> [WHAT NEEDS TO BE DONE]: Could you write out the line containing "Collapse the November changelog divider" and all the lines below it in the data, exactly, through the final one and nothing else?

> [INPUT RECORDS]:
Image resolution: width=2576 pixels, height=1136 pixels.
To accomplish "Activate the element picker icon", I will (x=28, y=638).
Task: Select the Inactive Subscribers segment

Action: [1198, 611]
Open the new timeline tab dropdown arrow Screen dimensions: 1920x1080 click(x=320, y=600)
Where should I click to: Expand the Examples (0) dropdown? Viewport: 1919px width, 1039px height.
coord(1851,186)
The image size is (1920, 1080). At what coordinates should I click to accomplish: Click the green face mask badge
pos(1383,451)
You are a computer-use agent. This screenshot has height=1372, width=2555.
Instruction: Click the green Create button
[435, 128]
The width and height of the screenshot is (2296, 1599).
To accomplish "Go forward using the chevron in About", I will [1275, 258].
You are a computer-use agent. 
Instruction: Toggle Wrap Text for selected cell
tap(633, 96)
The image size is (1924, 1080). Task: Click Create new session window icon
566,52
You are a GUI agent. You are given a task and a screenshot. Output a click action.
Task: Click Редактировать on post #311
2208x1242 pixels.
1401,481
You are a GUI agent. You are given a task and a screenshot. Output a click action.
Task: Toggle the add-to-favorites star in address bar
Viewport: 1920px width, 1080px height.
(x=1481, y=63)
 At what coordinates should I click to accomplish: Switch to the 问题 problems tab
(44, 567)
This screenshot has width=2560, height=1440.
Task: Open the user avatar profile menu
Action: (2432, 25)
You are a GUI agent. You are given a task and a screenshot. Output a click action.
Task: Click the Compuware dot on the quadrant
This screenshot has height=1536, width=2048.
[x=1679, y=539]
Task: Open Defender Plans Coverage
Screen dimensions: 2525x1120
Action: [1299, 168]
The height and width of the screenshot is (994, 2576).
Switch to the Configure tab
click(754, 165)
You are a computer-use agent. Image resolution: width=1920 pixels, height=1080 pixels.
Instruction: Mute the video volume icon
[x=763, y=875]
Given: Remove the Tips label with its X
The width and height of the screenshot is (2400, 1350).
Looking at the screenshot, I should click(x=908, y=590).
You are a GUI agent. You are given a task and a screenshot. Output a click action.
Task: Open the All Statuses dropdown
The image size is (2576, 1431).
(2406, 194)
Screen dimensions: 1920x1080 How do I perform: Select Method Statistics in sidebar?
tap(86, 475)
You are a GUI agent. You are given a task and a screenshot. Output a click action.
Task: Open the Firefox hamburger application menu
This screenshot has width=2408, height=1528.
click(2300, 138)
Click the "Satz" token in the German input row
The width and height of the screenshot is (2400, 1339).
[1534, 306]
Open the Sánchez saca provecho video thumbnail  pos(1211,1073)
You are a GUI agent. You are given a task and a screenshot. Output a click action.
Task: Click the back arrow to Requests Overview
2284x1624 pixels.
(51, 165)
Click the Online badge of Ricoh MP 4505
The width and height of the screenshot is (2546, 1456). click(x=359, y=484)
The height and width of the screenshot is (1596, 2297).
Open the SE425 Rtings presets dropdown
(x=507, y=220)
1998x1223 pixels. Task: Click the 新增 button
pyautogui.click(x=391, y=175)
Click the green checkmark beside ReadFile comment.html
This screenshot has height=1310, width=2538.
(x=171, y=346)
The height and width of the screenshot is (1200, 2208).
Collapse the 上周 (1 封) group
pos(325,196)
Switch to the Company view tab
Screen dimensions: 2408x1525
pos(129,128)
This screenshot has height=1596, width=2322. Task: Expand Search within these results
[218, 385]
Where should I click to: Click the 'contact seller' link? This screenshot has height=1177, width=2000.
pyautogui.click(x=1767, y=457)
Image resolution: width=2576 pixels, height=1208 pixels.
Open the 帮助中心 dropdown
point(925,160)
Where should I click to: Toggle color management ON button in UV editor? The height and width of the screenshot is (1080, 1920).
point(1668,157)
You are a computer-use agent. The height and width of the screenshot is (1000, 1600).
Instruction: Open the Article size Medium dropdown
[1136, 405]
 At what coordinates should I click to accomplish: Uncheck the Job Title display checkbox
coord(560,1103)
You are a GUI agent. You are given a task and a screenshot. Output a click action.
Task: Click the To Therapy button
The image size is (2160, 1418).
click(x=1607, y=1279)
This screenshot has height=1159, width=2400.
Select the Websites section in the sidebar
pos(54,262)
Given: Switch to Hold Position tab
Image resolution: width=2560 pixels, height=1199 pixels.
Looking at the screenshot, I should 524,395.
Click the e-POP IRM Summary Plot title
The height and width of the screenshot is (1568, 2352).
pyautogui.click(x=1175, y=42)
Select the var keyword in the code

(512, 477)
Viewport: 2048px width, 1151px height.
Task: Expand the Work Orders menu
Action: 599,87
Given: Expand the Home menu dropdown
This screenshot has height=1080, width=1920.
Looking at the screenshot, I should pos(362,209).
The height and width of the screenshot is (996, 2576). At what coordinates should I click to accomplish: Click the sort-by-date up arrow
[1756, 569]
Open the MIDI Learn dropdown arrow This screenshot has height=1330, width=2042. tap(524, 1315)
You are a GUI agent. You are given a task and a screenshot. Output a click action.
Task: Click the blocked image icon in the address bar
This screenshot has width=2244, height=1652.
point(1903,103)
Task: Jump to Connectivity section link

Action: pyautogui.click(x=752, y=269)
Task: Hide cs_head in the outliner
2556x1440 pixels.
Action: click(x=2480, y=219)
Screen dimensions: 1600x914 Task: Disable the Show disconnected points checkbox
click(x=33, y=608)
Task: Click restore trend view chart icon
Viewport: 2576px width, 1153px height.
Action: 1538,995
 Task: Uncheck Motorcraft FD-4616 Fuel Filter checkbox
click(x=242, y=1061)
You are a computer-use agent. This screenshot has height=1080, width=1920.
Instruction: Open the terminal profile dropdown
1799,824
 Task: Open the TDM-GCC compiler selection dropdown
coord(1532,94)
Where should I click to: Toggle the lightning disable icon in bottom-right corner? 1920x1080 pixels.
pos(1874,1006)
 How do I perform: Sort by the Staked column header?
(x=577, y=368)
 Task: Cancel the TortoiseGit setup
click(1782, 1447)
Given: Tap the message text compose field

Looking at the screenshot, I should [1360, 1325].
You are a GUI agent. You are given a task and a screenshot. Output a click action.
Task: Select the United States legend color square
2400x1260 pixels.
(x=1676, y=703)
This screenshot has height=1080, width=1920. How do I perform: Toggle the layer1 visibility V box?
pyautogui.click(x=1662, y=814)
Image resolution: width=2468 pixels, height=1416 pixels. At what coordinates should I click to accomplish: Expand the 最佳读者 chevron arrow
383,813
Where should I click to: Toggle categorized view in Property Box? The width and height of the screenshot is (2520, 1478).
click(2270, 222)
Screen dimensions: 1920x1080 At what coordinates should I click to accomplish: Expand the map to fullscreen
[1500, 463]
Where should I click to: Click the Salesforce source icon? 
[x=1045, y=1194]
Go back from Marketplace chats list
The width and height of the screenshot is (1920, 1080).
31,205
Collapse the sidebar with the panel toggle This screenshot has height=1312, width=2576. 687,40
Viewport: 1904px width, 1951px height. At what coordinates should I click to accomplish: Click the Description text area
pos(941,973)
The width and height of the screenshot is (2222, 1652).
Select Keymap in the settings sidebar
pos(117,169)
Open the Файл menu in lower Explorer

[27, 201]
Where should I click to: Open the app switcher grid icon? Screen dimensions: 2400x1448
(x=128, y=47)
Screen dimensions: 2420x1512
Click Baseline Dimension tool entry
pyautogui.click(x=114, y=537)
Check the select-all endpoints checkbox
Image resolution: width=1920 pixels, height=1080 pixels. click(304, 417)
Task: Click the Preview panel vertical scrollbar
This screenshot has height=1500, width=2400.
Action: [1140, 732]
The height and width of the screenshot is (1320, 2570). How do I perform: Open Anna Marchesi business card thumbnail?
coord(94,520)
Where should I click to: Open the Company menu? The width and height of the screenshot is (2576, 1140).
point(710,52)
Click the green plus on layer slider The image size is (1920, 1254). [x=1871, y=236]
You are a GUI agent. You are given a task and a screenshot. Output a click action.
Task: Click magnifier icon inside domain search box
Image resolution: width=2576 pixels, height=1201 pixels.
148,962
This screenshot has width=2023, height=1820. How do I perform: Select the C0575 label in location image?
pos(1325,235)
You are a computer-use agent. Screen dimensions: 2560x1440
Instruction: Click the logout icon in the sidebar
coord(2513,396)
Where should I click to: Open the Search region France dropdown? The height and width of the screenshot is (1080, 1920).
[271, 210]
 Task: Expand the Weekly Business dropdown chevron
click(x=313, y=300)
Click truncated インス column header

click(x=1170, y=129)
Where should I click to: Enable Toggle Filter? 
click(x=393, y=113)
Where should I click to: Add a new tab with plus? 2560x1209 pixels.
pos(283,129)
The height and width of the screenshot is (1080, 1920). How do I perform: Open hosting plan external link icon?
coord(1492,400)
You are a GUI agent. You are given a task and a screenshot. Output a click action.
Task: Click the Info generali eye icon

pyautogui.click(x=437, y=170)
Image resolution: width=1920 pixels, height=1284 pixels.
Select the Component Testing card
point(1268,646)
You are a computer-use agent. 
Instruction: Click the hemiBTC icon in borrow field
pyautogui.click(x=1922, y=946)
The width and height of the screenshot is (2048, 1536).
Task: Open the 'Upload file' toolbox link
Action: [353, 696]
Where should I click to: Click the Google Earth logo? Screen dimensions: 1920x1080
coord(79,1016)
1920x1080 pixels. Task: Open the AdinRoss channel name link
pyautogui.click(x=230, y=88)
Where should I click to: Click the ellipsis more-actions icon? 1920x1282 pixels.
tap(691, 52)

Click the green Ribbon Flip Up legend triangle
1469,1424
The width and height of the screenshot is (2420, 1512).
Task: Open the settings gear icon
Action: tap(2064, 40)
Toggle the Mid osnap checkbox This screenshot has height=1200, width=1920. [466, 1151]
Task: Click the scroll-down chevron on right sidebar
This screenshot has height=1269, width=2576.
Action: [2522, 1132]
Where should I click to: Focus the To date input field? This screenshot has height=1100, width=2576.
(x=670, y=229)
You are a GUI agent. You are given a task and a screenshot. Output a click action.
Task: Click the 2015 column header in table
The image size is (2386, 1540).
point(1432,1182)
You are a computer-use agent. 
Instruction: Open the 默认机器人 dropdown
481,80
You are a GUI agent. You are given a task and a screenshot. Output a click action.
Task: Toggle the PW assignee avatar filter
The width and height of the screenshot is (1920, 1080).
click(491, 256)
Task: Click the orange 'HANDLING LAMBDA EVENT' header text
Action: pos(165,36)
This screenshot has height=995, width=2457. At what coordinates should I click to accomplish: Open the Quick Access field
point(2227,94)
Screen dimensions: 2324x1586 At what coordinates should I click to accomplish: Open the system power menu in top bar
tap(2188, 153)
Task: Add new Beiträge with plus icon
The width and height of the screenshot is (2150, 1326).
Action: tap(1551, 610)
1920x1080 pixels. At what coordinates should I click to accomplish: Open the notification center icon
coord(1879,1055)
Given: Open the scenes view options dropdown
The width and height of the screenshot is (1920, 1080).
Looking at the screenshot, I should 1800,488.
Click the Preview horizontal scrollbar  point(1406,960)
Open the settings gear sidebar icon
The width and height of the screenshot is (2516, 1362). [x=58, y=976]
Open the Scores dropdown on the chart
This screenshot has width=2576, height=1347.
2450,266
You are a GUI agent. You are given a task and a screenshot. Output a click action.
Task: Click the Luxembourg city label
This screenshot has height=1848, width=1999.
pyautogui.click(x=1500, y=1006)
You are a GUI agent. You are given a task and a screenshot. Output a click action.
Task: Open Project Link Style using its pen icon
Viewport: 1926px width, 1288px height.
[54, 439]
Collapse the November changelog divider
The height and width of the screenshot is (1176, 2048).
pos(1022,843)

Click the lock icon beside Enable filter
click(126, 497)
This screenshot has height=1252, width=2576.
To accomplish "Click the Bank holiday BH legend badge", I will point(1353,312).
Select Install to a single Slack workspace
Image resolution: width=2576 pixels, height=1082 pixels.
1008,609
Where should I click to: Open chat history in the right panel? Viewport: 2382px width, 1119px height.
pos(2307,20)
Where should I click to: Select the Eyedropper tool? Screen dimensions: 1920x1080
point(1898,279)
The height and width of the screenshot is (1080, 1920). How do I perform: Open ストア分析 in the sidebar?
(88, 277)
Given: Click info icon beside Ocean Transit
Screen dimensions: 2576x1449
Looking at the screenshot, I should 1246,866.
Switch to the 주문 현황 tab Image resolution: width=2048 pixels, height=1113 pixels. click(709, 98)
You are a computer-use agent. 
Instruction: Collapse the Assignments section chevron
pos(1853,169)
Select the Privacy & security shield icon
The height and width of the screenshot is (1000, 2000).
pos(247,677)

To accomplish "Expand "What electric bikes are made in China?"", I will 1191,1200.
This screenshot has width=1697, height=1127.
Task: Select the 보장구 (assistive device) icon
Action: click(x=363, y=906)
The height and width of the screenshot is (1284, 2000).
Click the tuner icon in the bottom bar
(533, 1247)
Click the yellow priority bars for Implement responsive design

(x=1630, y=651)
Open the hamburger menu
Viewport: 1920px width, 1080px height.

> [SOLUTION FOR THIS PROBLEM]:
Collapse the November changelog divider
The height and width of the screenshot is (1176, 2048).
pos(1022,843)

Click the lock icon beside Enable filter
click(126, 497)
This screenshot has height=1252, width=2576.
To accomplish "Click the Bank holiday BH legend badge", I will point(1353,312).
Select Install to a single Slack workspace
Image resolution: width=2576 pixels, height=1082 pixels.
1008,609
Where should I click to: Open chat history in the right panel? Viewport: 2382px width, 1119px height.
pos(2307,20)
Where should I click to: Select the Eyedropper tool? Screen dimensions: 1920x1080
point(1898,279)
The height and width of the screenshot is (1080, 1920). How do I perform: Open ストア分析 in the sidebar?
(88, 277)
Given: Click info icon beside Ocean Transit
Screen dimensions: 2576x1449
Looking at the screenshot, I should 1246,866.
Switch to the 주문 현황 tab Image resolution: width=2048 pixels, height=1113 pixels. click(709, 98)
You are a computer-use agent. 
Instruction: Collapse the Assignments section chevron
pos(1853,169)
Select the Privacy & security shield icon
The height and width of the screenshot is (1000, 2000).
pos(247,677)

To accomplish "Expand "What electric bikes are made in China?"", I will 1191,1200.
This screenshot has width=1697, height=1127.
Task: Select the 보장구 (assistive device) icon
Action: click(x=363, y=906)
The height and width of the screenshot is (1284, 2000).
Click the tuner icon in the bottom bar
(533, 1247)
Click the yellow priority bars for Implement responsive design

(x=1630, y=651)
Open the hamburger menu
Viewport: 1920px width, 1080px height.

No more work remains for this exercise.